_TASK PROMPT:_ Print the entries verbatim, starting at the beginning of the entries and ending at the line that contains "coordinates (359, 104).".
[[ RECORDS SUPPLIED open ]]
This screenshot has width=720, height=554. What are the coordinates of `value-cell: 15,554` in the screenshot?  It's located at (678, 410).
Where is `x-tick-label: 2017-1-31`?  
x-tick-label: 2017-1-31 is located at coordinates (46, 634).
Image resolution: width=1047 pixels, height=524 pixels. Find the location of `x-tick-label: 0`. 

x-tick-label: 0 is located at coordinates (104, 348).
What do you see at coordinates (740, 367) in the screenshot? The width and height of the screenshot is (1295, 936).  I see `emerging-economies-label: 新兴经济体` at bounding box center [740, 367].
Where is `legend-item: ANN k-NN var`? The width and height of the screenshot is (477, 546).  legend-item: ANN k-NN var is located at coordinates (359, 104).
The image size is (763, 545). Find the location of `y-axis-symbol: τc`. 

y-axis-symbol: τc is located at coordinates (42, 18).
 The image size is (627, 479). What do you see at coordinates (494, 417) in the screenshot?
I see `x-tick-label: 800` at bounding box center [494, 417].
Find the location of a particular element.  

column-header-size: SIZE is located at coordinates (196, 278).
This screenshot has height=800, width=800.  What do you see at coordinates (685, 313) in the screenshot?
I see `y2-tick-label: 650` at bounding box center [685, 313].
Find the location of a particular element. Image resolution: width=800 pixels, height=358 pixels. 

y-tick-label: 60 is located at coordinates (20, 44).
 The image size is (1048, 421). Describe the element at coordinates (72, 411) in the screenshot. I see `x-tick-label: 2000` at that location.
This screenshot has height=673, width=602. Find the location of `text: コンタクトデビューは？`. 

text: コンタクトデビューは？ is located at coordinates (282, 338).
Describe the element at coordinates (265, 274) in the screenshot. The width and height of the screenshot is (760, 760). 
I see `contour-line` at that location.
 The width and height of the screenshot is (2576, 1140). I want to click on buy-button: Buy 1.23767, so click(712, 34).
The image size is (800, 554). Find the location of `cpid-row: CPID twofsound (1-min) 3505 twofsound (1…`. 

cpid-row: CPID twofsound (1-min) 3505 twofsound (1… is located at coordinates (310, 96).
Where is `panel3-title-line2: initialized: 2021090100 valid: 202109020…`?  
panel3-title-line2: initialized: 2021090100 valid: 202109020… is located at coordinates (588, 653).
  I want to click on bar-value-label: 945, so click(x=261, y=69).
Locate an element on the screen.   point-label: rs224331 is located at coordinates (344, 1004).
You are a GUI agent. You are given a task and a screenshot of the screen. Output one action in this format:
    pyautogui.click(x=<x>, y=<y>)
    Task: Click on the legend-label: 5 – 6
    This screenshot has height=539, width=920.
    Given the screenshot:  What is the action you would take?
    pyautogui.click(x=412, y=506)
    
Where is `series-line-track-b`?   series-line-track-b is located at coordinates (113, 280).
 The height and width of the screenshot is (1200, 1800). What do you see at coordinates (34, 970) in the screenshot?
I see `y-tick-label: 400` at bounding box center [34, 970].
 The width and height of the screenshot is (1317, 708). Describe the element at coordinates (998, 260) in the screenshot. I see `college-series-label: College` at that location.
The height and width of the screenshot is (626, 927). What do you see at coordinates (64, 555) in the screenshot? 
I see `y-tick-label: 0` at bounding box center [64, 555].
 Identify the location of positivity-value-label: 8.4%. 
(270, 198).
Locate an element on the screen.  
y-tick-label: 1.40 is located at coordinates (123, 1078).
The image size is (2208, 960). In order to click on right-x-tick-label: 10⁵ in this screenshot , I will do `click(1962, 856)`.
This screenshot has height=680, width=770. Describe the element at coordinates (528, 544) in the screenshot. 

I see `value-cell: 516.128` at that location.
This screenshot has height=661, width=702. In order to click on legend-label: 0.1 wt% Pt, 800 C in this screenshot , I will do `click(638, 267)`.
[[ RECORDS SUPPLIED closed ]]
_ANSWER SPACE:_
This screenshot has width=720, height=554. What are the coordinates of `value-cell: 15,554` in the screenshot?  It's located at (678, 410).
Where is `x-tick-label: 2017-1-31`?  
x-tick-label: 2017-1-31 is located at coordinates (46, 634).
Image resolution: width=1047 pixels, height=524 pixels. Find the location of `x-tick-label: 0`. 

x-tick-label: 0 is located at coordinates (104, 348).
What do you see at coordinates (740, 367) in the screenshot? The width and height of the screenshot is (1295, 936).  I see `emerging-economies-label: 新兴经济体` at bounding box center [740, 367].
Where is `legend-item: ANN k-NN var`? The width and height of the screenshot is (477, 546).  legend-item: ANN k-NN var is located at coordinates (359, 104).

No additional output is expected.